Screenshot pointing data
───

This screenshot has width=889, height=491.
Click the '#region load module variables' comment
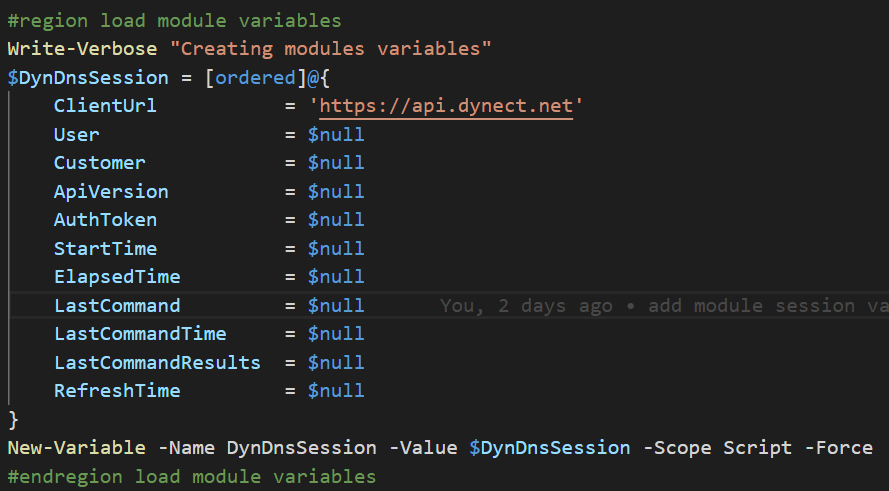(174, 20)
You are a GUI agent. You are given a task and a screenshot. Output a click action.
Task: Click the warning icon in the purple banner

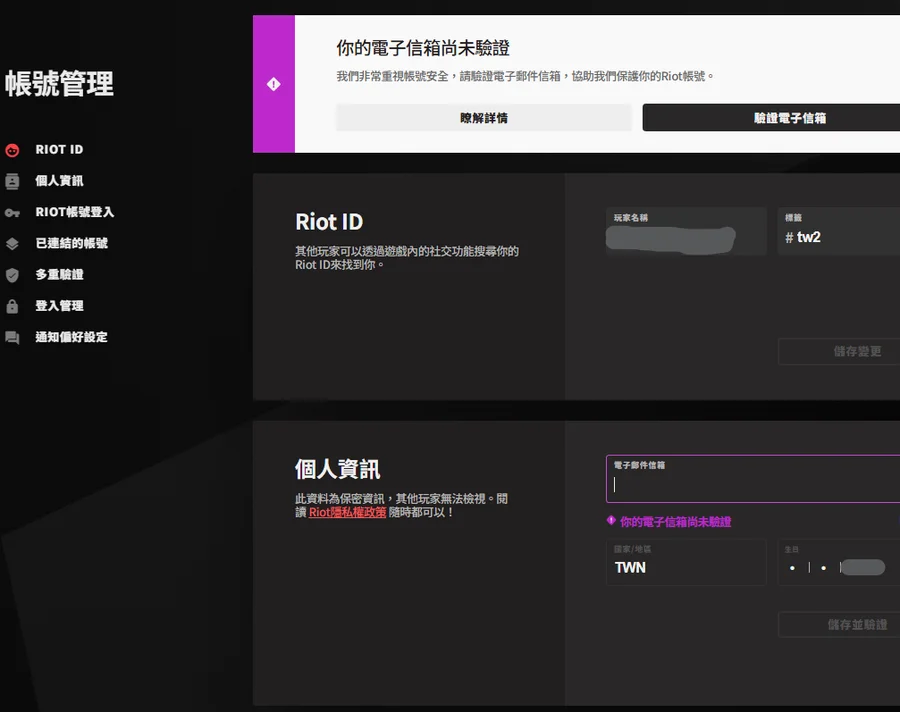(x=274, y=85)
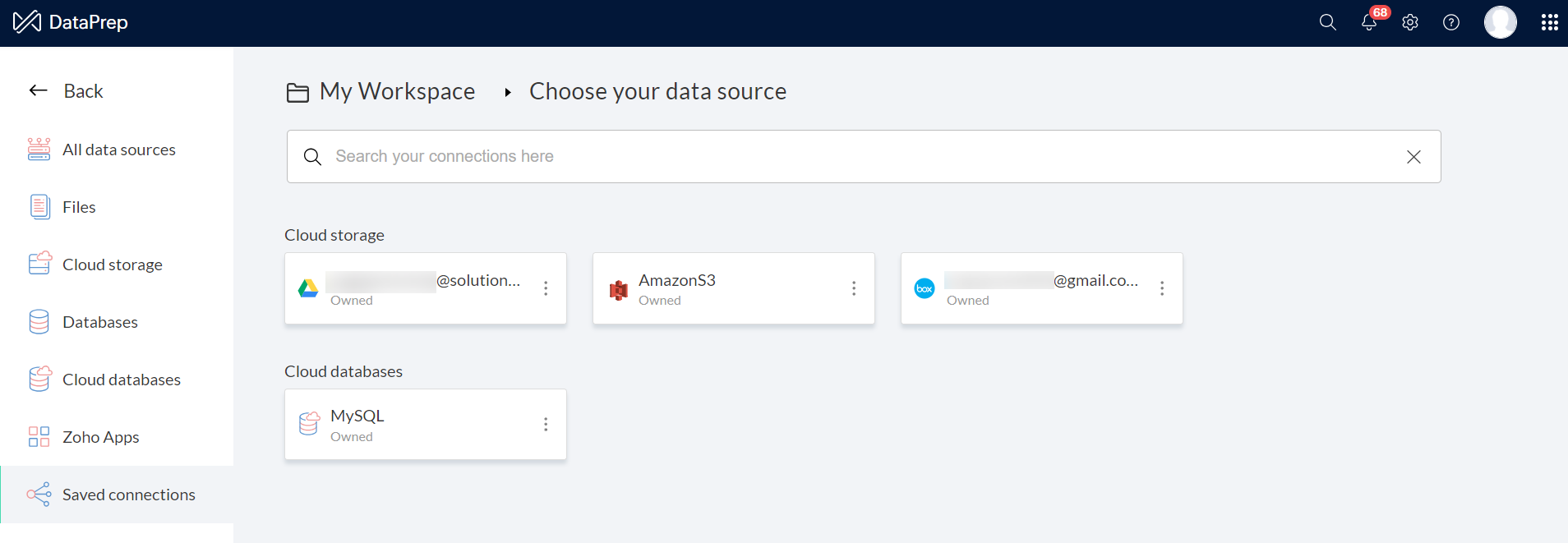
Task: Click the help question mark icon
Action: click(1451, 22)
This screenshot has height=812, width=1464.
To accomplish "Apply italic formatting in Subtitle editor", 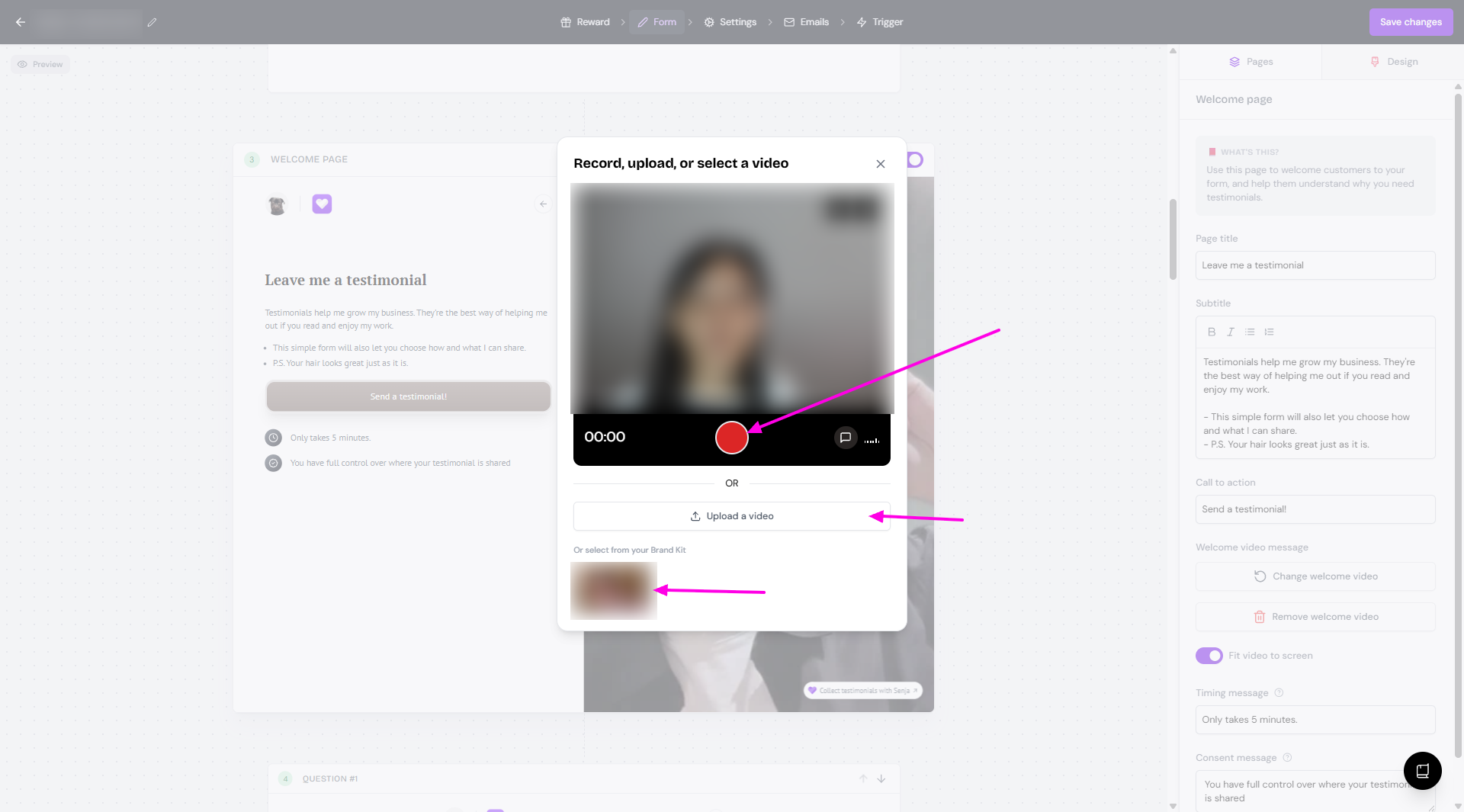I will pyautogui.click(x=1230, y=332).
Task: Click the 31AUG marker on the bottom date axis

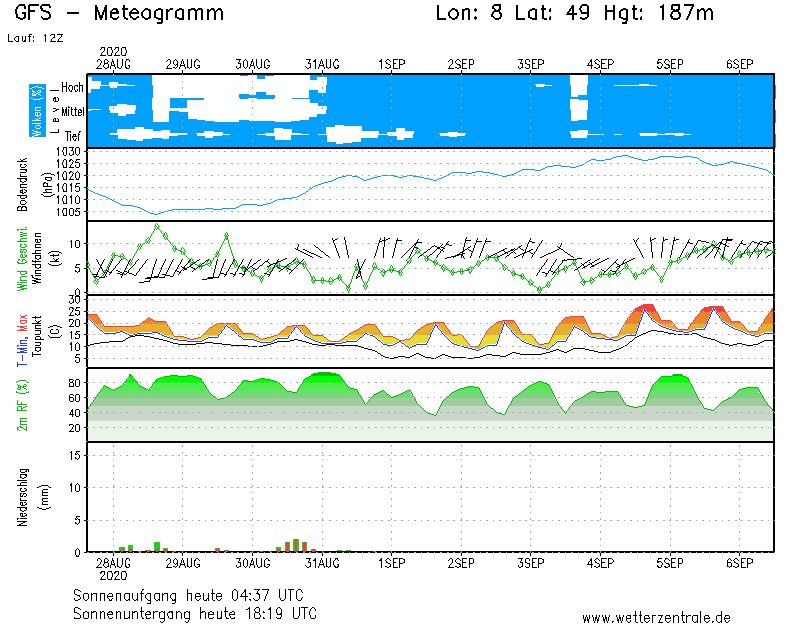Action: [x=322, y=564]
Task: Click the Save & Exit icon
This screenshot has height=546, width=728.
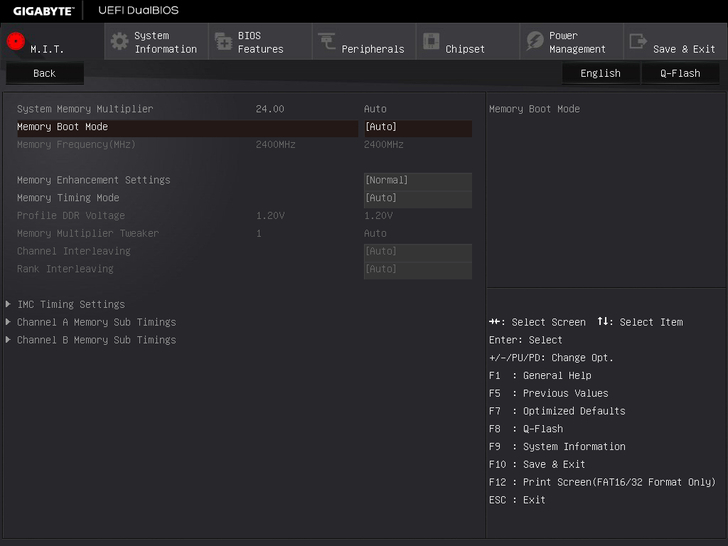Action: [x=638, y=42]
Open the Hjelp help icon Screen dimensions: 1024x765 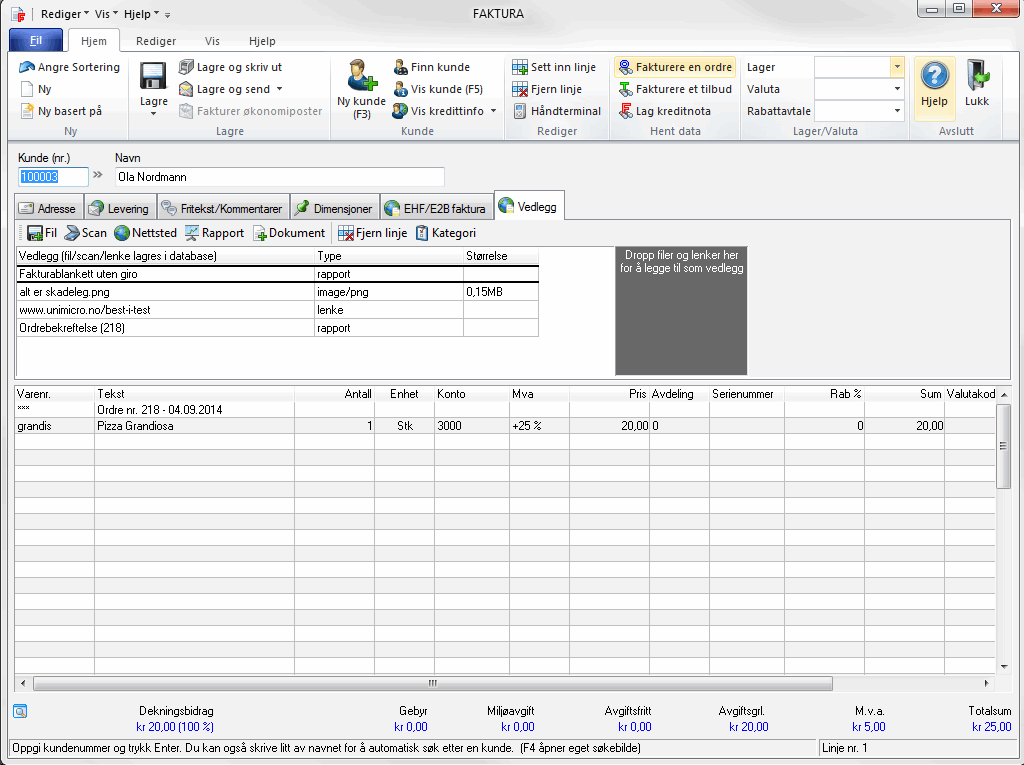pos(934,77)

───

## Task to complete
Which lines of the listing above contain the word "This", matching case exactly? Return each of those lines in full.

## Solution
This screenshot has width=889, height=491.
This screenshot has height=812, width=1464.
This screenshot has height=546, width=728.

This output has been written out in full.